TASK DETAILS: Search the entries below. Return every line that has "profile" in it.
---------- GIVEN DATA
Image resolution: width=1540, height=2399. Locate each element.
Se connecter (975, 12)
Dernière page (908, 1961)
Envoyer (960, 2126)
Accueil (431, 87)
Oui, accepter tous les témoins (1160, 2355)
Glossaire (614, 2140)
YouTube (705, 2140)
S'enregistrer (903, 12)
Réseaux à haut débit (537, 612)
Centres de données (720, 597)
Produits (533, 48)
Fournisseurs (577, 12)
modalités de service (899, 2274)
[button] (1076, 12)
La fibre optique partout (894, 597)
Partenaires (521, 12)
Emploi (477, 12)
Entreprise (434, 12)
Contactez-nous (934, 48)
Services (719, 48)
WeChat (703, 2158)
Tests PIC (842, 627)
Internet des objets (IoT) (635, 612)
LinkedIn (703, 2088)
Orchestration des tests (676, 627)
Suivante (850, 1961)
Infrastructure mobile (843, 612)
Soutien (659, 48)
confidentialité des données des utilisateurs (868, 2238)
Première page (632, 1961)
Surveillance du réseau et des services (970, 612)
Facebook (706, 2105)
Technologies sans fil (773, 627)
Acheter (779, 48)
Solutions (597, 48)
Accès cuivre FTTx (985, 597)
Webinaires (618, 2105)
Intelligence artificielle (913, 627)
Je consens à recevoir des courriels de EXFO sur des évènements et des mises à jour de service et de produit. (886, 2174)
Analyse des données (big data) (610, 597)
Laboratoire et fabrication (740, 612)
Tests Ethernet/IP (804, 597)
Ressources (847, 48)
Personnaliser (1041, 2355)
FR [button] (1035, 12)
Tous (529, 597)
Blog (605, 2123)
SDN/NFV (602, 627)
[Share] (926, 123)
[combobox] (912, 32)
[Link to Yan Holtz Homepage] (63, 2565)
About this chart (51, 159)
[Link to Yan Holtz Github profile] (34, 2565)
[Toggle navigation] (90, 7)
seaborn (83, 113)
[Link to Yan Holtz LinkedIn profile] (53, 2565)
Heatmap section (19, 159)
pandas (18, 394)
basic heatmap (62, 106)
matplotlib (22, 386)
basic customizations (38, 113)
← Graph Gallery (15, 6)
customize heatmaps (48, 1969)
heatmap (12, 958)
--------------------
ANSWER TO THIS TASK:
[Link to Yan Holtz Github profile] (34, 2565)
[Link to Yan Holtz LinkedIn profile] (53, 2565)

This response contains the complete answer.